§ **PASSAGE PROVIDED**

** Start **

STATE PASS USTR FOR AUSTR CUTLER 
USTR ALSO FOR BEEMAN/MEYERS, NEUFFER 
PARIS FOR USOECD 
TREASURY FOR OFFICE OF EAST ASIAN NATIONS 
COMMERCE FOR OFFICE OF JAPAN - NMELCHER 
BERLIN FOR EMIN CEKUTA 
 
E.O. 12958: DECL: 06/15/2027 
TAGS: ECON ECIN ETRD PREL APECO JA
SUBJECT: JAPAN RECONSIDERS U.S. ROLE IN REGIONAL 
INTEGRATION; BILATERAL FTA 
 
REF: TOKYO 2481 
 
Classified By: Ambassador J. Thomas Schieffer. Reason: 1.4 (b,d). 
 
1.  (C)  Summary:  In contrast to a year ago, Japanese 
officials see the United States as a much more active and 
influential player in the discussion on regional economic 
integration.  A senior official of the Ministry of Foreign 
Affairs (MOFA) indicated that Japan's participation in 
various regional integration schemes is largely a "facade," 
with the main focus really on more substantive bilateral 
economic agreements.  Japanese support for ASEAN-driven 
regional proposals aims at buying time during which Japan can 
avoid having to choose among regional architectures dominated 
by other players.  The Ministry of Economy, Trade, and 
Industry (METI) takes a more positive view of economic 
integration, particularly the once-taboo idea of free trade 
agreements with the United States and other developed 
countries, but is balking at the idea of a Japan-China FTA. 
Private experts confirm that the economic impact of Japan's 
current set of agreements is limited and argue that it should 
start negotiations with China on an FTA soon while its 
negotiating leverage remains relatively strong.  End summary. 
 
--------------------------------------------- -------- 
The Context: FTAAP and KORUS FTA Put U.S. Back in the Game 
--------------------------------------------- -------- 
 
2.  (C)  As part of the regular consultations of the three 
Northeast Asia Chiefs of Mission, the economic 
minister-counselors of Embassies Tokyo, Seoul, and Beijing 
met June 7 in Tokyo with a series of interlocutors from MOFA, 
METI, the private sector, and academia on the topic of 
regional economic integration.  This year's consultations 
took place in a substantially changed policy environment.  In 
April 2006, the Japanese government, anxious to offer an 
alternative to the Chinese-sponsored study on a regional 
economic agreement centered on ASEAN Plus 3, endorsed the 
concept of the "Comprehensive Economic Partnership with East 
Asia" (CEPEA) formulated at METI under the direction of then 
METI Minister Toshihiro Nikai, which would include the 10 
countries of the ASEAN Plus 3 group along with Australia, New 
Zealand, and India (the so-called "ASEAN Plus 6").  At that 
point in time, the Japanese had determined that U.S interest 
and involvement in East Asian economic integration was 
waning.

** End **

§ **GIVEN MATERIAL**
** Start **

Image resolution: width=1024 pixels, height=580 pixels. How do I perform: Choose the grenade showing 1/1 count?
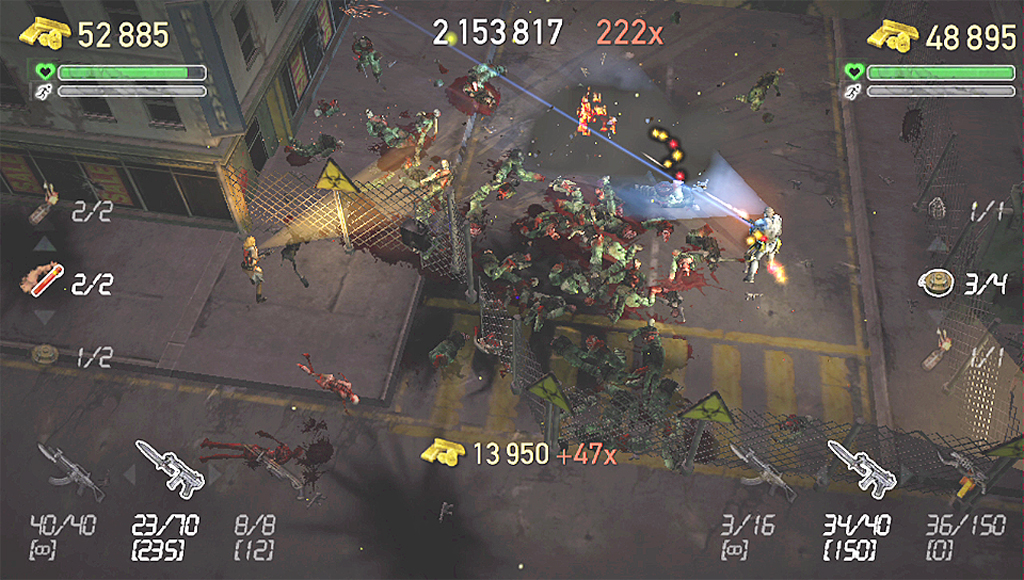[938, 210]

** End **

§ **TASKS TO PERFORM**
1. Please copy the cable on Japan and regional integration, everything from "with the main" down to "a Japan-China FTA.", substituting "ASEAN-led" for "ASEAN-driven".
2. In the cable on Japan and regional integration, which countries would CEPEA add to the ASEAN Plus 3 group?
3. Using the cable on Japan and regional integration, decide whether each statement agrees with it, and quote the words that decide it.
(a) The economic minister-counselors met in Tokyo on June 7.
(b) METI supports the idea of a Japan-China FTA.
(c) CEPEA was formulated at MOFA.

§ **RESULTS**
1.
with the main focus really on more substantive bilateral 
economic agreements.  Japanese support for ASEAN-led 
regional proposals aims at buying time during which Japan can 
avoid having to choose among regional architectures dominated 
by other players.  The Ministry of Economy, Trade, and 
Industry (METI) takes a more positive view of economic 
integration, particularly the once-taboo idea of free trade 
agreements with the United States and other developed 
countries, but is balking at the idea of a Japan-China FTA.

2. Australia, New Zealand, India

3.
(a) Yes: "met June 7 in Tokyo"
(b) No: "but is balking at the idea of a Japan-China FTA"
(c) No: "formulated at METI under the direction of then METI Minister Toshihiro Nikai"